Written problem A :: In the passage on ontology vocabulary coverage, transcribe the text from "Let us define" up to and including "expressions in Eq. 9.".
Written problem B :: Go on with the passage defining ontology vocabulary coverage, starting after its last line.

Passage to read ::
----------------------------------------

Definition 2: Vocabulary coverage

Let us define the GS ontology as \(\omega\). Vocabulary is the name defined to the classes, individuals, attributes, and relations in the proposed ontology. Vocabulary coverage of ontology has to be calculated individually using the respective expressions in Eq. 9.

$$\begin{array}{c}{{\boldsymbol{C}}{\boldsymbol{o}}{\boldsymbol{v}}}_{{\boldsymbol{C}}}^{{\boldsymbol{\omega}}}\left({\boldsymbol{O}}\right)=\frac{\parallel {\boldsymbol{C}}{\cap {\boldsymbol{C}}}^{\boldsymbol{^{\prime}}}\parallel }{{{\boldsymbol{S}}{\boldsymbol{i}}{\boldsymbol{z}}{\boldsymbol{e}}}_{{\boldsymbol{C}}}\left({\boldsymbol{\omega}}\right)},\boldsymbol{ }{{\boldsymbol{C}}{\boldsymbol{o}}{\boldsymbol{v}}}_{{\boldsymbol{I}}}^{{\boldsymbol{\omega}}}\left({\boldsymbol{O}}\right)=\frac{\sum_{{\boldsymbol{c}}\in {\boldsymbol{C}}}\parallel {{\boldsymbol{I}}}^{{\boldsymbol{c}}}{\cap {\boldsymbol{I}}}^{\boldsymbol{^{\prime}}{\boldsymbol{c}}}\parallel }{{{\boldsymbol{S}}{\boldsymbol{i}}{\boldsymbol{z}}{\boldsymbol{e}}}_{{\boldsymbol{I}}}\left({\boldsymbol{\omega}}\right)},\\ {{\boldsymbol{C}}{\boldsymbol{o}}{\boldsymbol{v}}}_{{\boldsymbol{A}}}^{{\boldsymbol{\omega}}}\left({\boldsymbol{O}}\right)=\frac{\sum_{{\boldsymbol{c}}\in {\boldsymbol{C}}}\parallel {{\boldsymbol{A}}}^{{\boldsymbol{c}}}{\cap {\boldsymbol{A}}}^{\boldsymbol{^{\prime}}{\boldsymbol{c}}}\parallel }{{{\boldsymbol{S}}{\boldsymbol{i}}{\boldsymbol{z}}{\boldsymbol{e}}}_{{\boldsymbol{A}}}\left({\boldsymbol{\omega}}\right)},\boldsymbol{ }{{\boldsymbol{C}}{\boldsymbol{o}}{\boldsymbol{v}}}_{{\boldsymbol{R}}}^{{\boldsymbol{\omega}}}\left({\boldsymbol{O}}\right)=\frac{\sum_{{\boldsymbol{r}}\in {\boldsymbol{R}}}\parallel {\boldsymbol{r}}\cap {{\boldsymbol{r}}}^{\boldsymbol{^{\prime}}}\parallel }{{{\boldsymbol{S}}{\boldsymbol{i}}{\boldsymbol{z}}{\boldsymbol{e}}}_{{\boldsymbol{R}}}\left({\boldsymbol{\omega}}\right)}\end{array}$$
(9)

----------------------------------------

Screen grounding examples
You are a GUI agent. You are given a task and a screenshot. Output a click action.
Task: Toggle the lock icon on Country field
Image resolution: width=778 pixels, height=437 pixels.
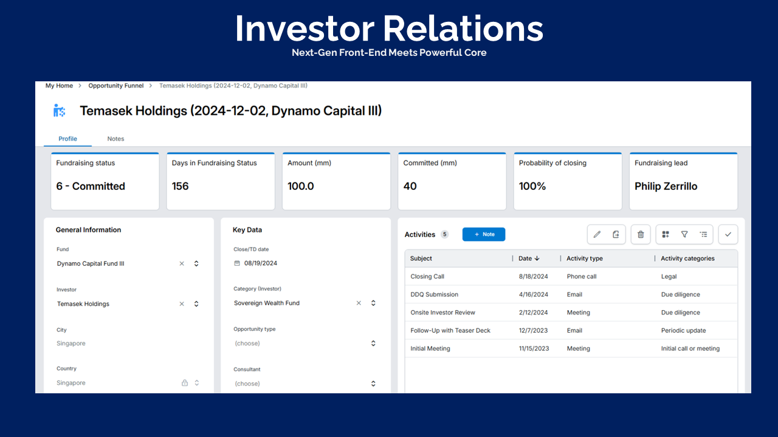[185, 382]
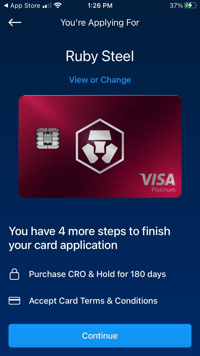Screen dimensions: 200x356
Task: Tap the 37% battery percentage text
Action: 176,5
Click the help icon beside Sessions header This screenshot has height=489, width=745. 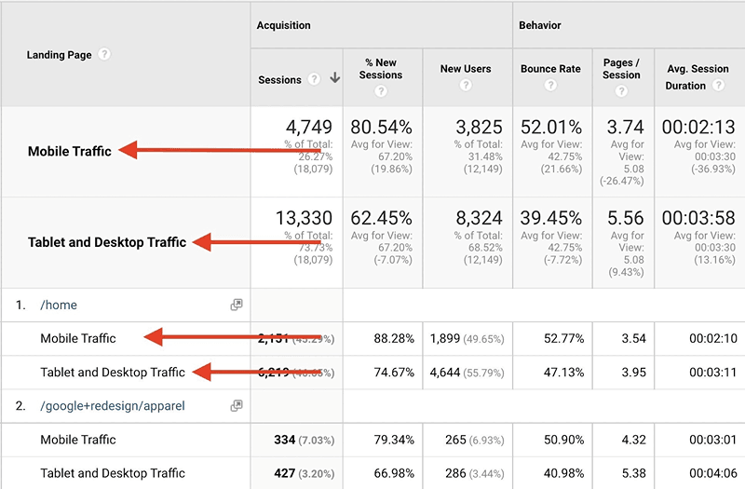pos(315,80)
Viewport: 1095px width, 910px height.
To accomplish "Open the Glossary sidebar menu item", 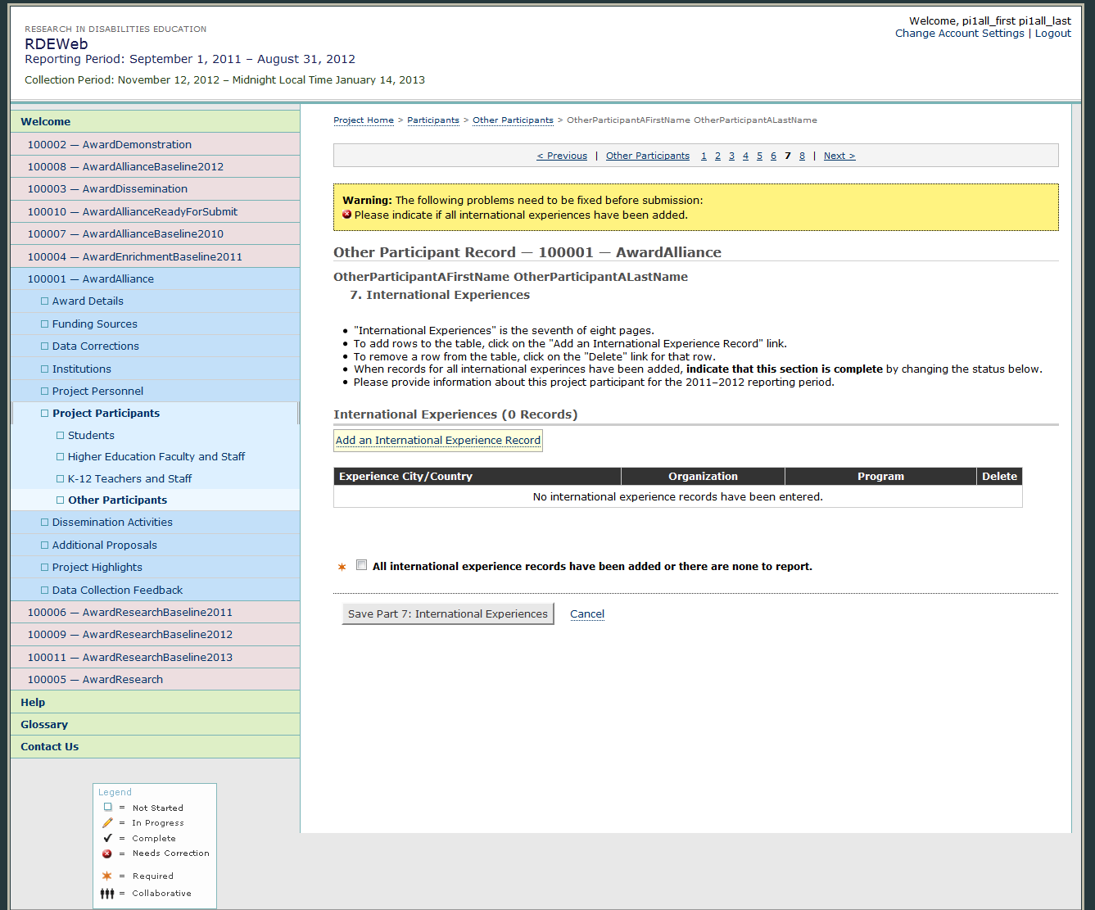I will click(x=44, y=725).
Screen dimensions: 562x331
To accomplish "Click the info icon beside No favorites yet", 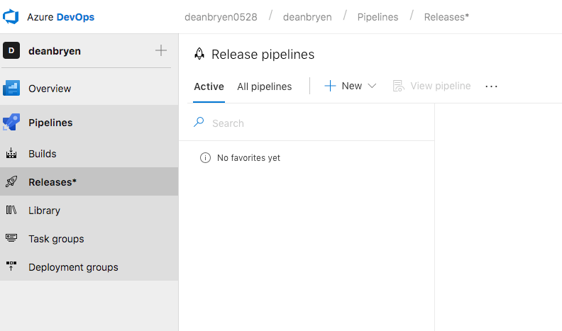I will 205,158.
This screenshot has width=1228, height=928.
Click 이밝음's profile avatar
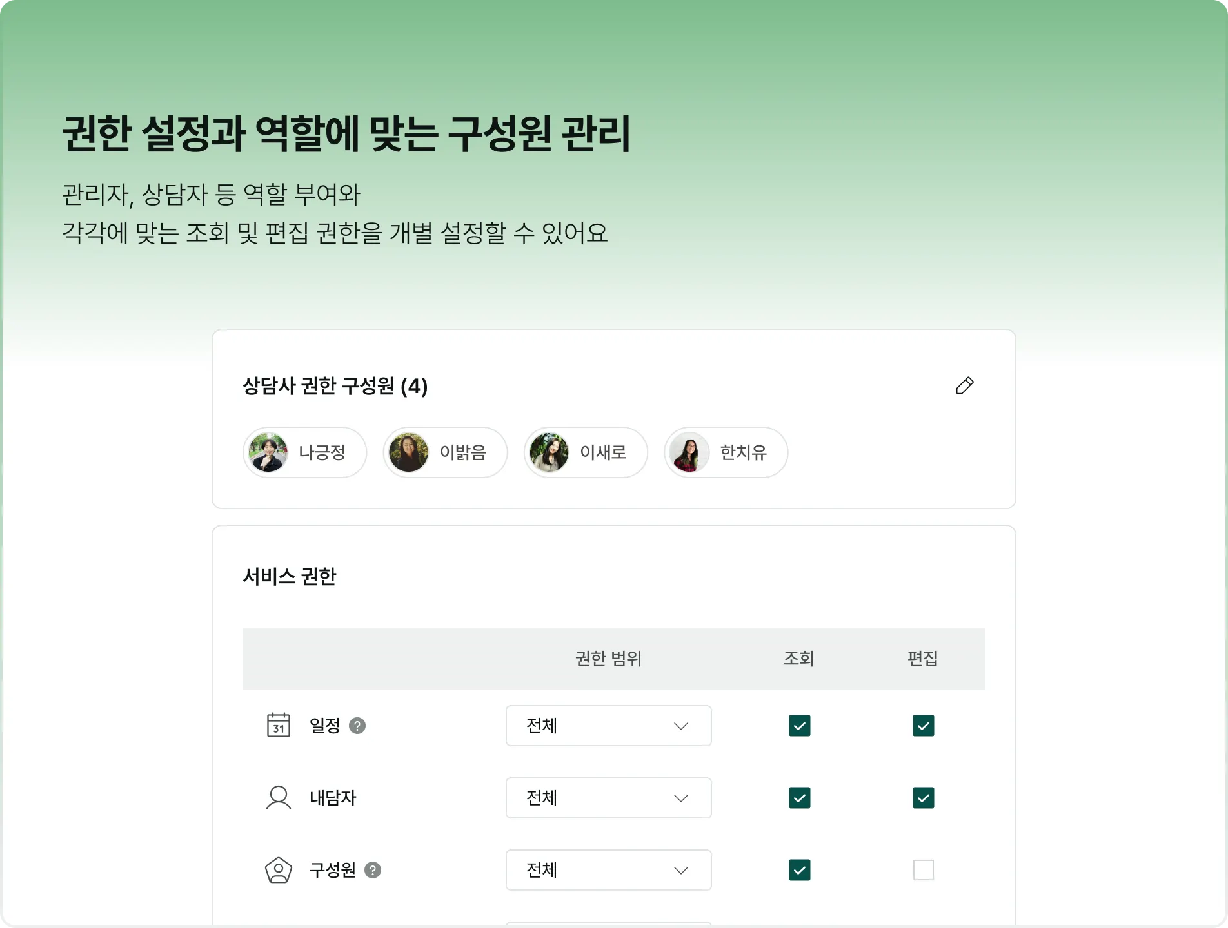(409, 452)
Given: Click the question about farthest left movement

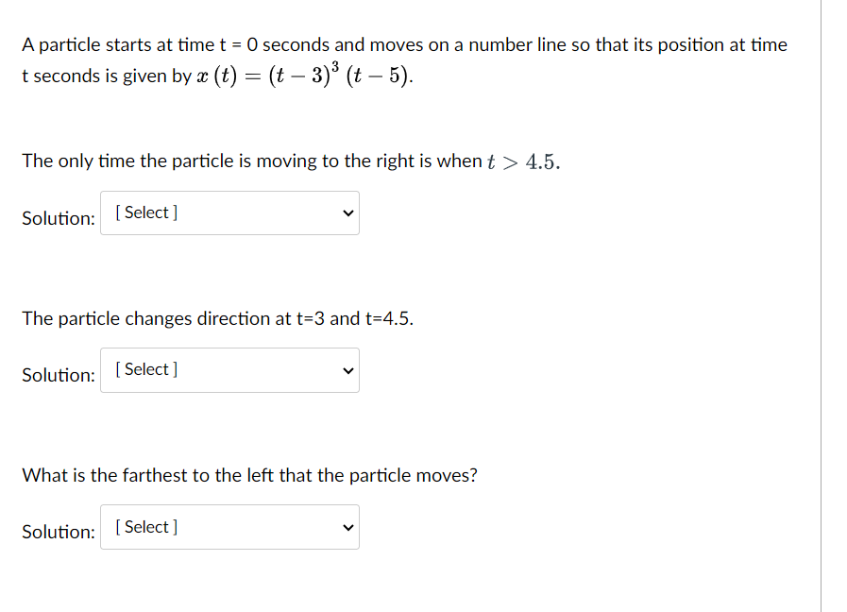Looking at the screenshot, I should point(249,475).
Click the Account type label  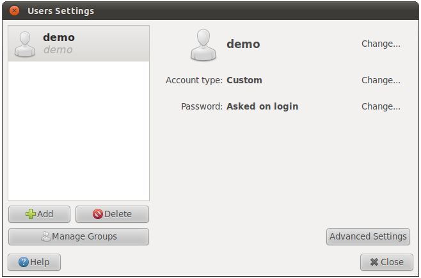[x=194, y=80]
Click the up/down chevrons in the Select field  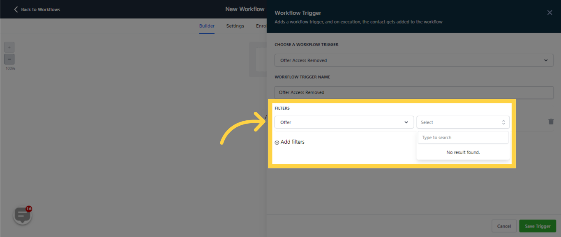tap(503, 122)
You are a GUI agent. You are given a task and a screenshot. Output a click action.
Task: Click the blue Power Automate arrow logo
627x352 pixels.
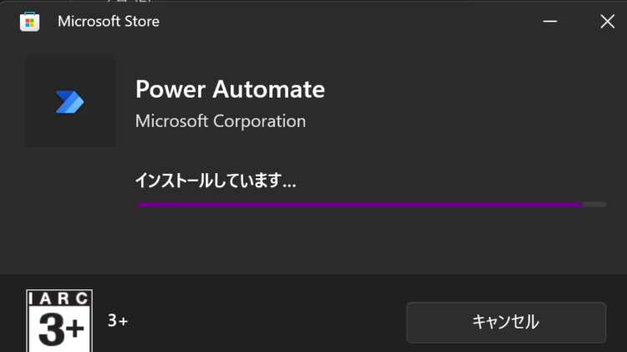coord(69,102)
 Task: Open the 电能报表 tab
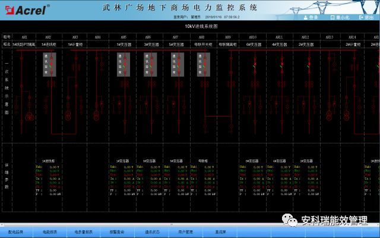coord(49,231)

----------------------------------------

Final answer A ::
Let us define the GS ontology as \(\omega\). Vocabulary is the name defined to the classes, individuals, attributes, and relations in the proposed ontology. Vocabulary coverage of ontology has to be calculated individually using the respective expressions in Eq. 9.

Final answer B ::
where, \({{\boldsymbol{C}}}^{\boldsymbol{^{\prime}}},\boldsymbol{ }{{\boldsymbol{I}}}^{\boldsymbol{^{\prime}}},\boldsymbol{ }{{\boldsymbol{A}}}^{\boldsymbol{^{\prime}}}\) and \({{\boldsymbol{r}}}^{\boldsymbol{^{\prime}}}\) are the classes, individuals, attributes, and relations of the GS ontology \({\boldsymbol{\omega}}\). The overall coverage of ontology is derived by using Eq. 10.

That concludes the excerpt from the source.